Twin Deaf Girls In Uganda Find Hope Because Of A Simple Step Of Action

December 30, 2017

Heather King (no relation to our President JD King) was on a trip to Uganda.  She met two Deaf girls that she fell in love with.  These beautiful deaf girls needed a language, an education, and to learn about the hope of Jesus.  Heather took a simple step of action and contacted Deaf Child Hope to see if we could help.  Read on to learn what happened!

I had been working as a Spanish Teacher for five years when I decided to leave my job to do something called the World Race (www.heatherking.theworldrace.org). It felt like one of the riskiest, craziest decisions of my life, and it was one that I knew would lead to some big things. I hoped it would at least.

Sometimes those “big things” that you hope for in life come in different shaped packages than you imagined. For me, it was two 6 year-olds I met in Uganda on month 10 of the Race.

When I first met Feciah and Felisitah, they were living with their mom and four other siblings at a church. Feciah seemed shy and a little uncertain and Felistiah was all smiles. She would jump up and down and squeal in excitement every time I showed up at church. I could tell they had some ringworm on their bare scalps, and they seemed like they could use a few more calories in their diet. Their mother told us that the 6 year-old twin girls were born deaf and that their father had rejected them because of their disability.

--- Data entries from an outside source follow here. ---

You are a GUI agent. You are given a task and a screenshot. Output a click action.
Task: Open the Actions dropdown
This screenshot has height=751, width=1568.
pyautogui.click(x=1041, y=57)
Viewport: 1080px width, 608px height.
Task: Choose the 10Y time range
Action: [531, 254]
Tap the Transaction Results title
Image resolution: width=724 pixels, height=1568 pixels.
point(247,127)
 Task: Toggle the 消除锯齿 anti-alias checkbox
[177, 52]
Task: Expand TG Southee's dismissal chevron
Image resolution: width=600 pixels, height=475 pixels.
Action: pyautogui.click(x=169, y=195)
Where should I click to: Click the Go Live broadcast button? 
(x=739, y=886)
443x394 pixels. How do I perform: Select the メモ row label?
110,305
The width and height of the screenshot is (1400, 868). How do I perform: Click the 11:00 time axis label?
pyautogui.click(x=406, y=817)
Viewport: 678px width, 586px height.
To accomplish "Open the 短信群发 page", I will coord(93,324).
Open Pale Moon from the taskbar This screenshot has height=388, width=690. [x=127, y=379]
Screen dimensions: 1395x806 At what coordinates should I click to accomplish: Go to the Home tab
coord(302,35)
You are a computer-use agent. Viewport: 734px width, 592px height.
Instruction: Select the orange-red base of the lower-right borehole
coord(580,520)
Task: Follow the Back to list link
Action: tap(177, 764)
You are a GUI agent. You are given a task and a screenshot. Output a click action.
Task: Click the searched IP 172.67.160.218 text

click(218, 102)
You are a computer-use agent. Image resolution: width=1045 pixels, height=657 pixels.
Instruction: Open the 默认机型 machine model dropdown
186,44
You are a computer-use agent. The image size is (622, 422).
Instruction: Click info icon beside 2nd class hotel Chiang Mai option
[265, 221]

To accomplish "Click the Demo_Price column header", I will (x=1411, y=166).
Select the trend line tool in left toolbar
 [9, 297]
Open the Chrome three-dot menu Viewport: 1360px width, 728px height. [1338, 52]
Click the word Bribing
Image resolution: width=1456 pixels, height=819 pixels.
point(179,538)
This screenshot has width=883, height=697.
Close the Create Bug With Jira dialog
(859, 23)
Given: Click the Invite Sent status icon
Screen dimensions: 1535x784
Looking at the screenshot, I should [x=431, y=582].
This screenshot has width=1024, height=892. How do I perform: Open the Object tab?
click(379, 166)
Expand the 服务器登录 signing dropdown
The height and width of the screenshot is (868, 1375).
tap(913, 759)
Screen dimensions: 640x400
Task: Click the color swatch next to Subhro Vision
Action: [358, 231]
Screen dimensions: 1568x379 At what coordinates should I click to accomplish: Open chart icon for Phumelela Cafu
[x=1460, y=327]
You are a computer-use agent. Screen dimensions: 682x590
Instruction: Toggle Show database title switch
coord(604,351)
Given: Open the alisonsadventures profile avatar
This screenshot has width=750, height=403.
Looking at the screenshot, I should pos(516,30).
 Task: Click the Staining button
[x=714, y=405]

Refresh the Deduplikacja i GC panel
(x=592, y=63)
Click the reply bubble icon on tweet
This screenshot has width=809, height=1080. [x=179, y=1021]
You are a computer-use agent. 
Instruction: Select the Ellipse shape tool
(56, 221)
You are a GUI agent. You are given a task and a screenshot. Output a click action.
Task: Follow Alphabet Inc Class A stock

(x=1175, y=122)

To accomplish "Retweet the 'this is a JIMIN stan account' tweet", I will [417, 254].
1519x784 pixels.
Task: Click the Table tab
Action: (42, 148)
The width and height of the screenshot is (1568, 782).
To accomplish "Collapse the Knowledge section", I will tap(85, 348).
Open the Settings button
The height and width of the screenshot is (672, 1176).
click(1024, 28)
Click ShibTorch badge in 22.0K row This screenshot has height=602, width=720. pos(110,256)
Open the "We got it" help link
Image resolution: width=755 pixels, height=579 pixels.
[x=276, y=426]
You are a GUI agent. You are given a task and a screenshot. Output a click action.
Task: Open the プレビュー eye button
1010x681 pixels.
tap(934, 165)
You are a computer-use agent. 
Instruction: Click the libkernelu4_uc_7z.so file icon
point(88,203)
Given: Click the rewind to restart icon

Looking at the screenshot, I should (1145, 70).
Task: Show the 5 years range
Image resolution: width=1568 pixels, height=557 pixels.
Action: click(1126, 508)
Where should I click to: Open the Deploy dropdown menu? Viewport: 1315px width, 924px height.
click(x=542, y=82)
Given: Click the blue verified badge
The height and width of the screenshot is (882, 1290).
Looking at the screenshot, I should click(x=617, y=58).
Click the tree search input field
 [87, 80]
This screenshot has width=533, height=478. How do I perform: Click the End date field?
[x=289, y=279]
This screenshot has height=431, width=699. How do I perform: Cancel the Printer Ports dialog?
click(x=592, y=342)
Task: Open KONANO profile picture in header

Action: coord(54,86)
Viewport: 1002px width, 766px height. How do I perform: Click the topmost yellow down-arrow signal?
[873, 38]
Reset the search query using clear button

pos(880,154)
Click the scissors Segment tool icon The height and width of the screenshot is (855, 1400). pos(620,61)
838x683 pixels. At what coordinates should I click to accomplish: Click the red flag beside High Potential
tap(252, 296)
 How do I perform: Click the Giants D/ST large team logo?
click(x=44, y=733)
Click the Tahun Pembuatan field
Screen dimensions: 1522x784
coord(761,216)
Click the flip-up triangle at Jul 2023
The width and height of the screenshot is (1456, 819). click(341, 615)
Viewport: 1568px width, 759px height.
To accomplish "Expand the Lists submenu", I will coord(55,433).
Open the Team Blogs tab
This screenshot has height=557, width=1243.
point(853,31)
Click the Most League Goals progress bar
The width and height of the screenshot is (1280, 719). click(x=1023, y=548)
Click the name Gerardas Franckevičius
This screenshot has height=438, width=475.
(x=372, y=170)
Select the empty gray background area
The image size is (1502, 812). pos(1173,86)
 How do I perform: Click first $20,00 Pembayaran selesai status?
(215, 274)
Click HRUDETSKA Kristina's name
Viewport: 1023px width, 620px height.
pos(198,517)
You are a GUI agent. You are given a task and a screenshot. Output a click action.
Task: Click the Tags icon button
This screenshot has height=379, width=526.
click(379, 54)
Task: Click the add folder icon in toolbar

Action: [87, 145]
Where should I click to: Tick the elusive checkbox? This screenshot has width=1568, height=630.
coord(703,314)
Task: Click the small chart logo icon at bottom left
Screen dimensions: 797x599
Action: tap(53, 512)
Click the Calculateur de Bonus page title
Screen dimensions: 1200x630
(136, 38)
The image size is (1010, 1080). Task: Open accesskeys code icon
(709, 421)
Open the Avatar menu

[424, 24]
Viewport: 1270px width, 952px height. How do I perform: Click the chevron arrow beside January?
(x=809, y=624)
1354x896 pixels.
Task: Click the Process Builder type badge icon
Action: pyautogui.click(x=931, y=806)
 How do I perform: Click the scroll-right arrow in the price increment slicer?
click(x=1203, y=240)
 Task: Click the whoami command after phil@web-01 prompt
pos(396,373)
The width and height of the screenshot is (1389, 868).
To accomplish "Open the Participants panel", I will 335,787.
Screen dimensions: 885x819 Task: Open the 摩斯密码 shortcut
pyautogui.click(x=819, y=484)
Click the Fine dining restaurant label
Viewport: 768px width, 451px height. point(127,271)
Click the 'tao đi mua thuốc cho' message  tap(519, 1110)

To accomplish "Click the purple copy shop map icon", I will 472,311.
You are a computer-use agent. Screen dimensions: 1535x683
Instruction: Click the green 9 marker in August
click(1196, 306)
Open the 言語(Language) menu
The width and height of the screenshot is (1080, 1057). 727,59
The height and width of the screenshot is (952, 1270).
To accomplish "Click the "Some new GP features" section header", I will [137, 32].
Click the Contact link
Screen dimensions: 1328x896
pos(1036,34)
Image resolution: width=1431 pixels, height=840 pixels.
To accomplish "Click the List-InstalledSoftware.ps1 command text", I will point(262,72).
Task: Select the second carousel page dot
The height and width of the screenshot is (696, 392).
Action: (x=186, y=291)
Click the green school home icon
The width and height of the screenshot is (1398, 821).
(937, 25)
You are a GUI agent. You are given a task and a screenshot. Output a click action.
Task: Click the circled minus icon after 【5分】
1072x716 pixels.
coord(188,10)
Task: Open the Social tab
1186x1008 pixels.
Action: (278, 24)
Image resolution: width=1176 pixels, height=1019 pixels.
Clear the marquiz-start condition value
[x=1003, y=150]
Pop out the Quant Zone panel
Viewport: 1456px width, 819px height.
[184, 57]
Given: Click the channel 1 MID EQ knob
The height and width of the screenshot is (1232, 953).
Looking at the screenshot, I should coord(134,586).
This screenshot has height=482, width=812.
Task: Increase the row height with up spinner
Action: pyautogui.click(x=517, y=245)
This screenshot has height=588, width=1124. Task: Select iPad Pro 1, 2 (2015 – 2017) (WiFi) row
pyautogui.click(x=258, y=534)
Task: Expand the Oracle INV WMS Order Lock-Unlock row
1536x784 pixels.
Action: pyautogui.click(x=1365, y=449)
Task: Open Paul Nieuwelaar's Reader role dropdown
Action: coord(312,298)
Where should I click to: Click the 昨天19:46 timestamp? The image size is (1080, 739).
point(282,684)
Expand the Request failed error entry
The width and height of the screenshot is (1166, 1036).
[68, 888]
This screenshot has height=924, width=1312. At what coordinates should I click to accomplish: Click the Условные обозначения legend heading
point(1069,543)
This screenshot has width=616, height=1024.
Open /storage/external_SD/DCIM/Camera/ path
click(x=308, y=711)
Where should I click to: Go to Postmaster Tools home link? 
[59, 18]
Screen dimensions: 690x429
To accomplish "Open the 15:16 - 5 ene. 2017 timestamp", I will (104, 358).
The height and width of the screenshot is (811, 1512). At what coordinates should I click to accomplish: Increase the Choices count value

I found out that the girls had never attended school. Their mother could afford the school fees for a couple of the siblings, but the twins needed a specialized education at a deaf school that would be far out of their financial capacity. I started trying to imagine these girls growing up with no language and no possible way to communicate other than with simple gestures. I couldn’t fathom what it would be like to grow up without words and how frustrating and debilitating it would be for the girls to exist in a world that they couldn’t participate in.

After one month in Uganda, I knew I would be moving on to another country (on the World Race, we visit 11 countries in 11 months). I also knew that I would eventually be coming home to the U.S. and ingrafting back into life here. Just like I did in so many other places, I knew that it would be possible for me to say goodbye to these girls and let them become a faded memory in my mind…a blip in my journey and a picture I could look back on every now and then.

Through some encouragement from back home, I realized that I didn’t have to let that be the case. I could try to help these girls. Instead of just letting them become a memory, I could take some kind of action to get them on a path that could offer them more in life. Even if just the gift to speak through their hands or understand what someone was saying to them or even dream up something for their own lives.

I wanted to help them somehow, but I knew it would be tough to do that from out of the country. I left Uganda and here is the crazy part. All I did at that point, the only real effort I put in, was to type something into Google, send an email and wait to see what would happen. I had stumbled upon Deaf Child Hope through that internet search and I wrote an email about the girls in the off chance that someone would respond and want to help.

When I got a response to my email, I was shocked but so excited. I couldn’t believe that taking that one simple step of connecting these girls to Deaf Child Hope could literally be a game changer for their future. It turns out, after some further networking and emails, that these two girls have been accepted into a deaf school and they will start next term. I can’t believe how much will change for them in just a short time, and I hope and pray that this opportunity will be one that leads them on a journey that will change their lives.

I couldn’t believe that taking that one simple step of connecting these girls to Deaf Child Hope could literally be a game changer for their future.

I’m not sure when I will be in Uganda again. I hope I get to see these sweet girls again in the future, but I know that in the meantime I took a step that may completely alter the way Feciah and Felisitah experience life. On my part it doesn’t feel like a step that took that much effort, it was just a matter of following through and continuing to look for an answer when there wasn’t an obvious one. I feel like my role was just a link in a chain that will continue on far into the future.

I hope this story is an encouragement to follow your gut and go after the ones who need someone fighting for them. It may just be that you are in the right place at the right time, or that you are in a position to give something that someone else can’t. There is purpose to the way our lives are connected and the difference that we make today has the potential to ripple into eternity. Keep listening for the stirring to take action, even if it feels like something small or something hopeless. You never know what God may have up his sleeve!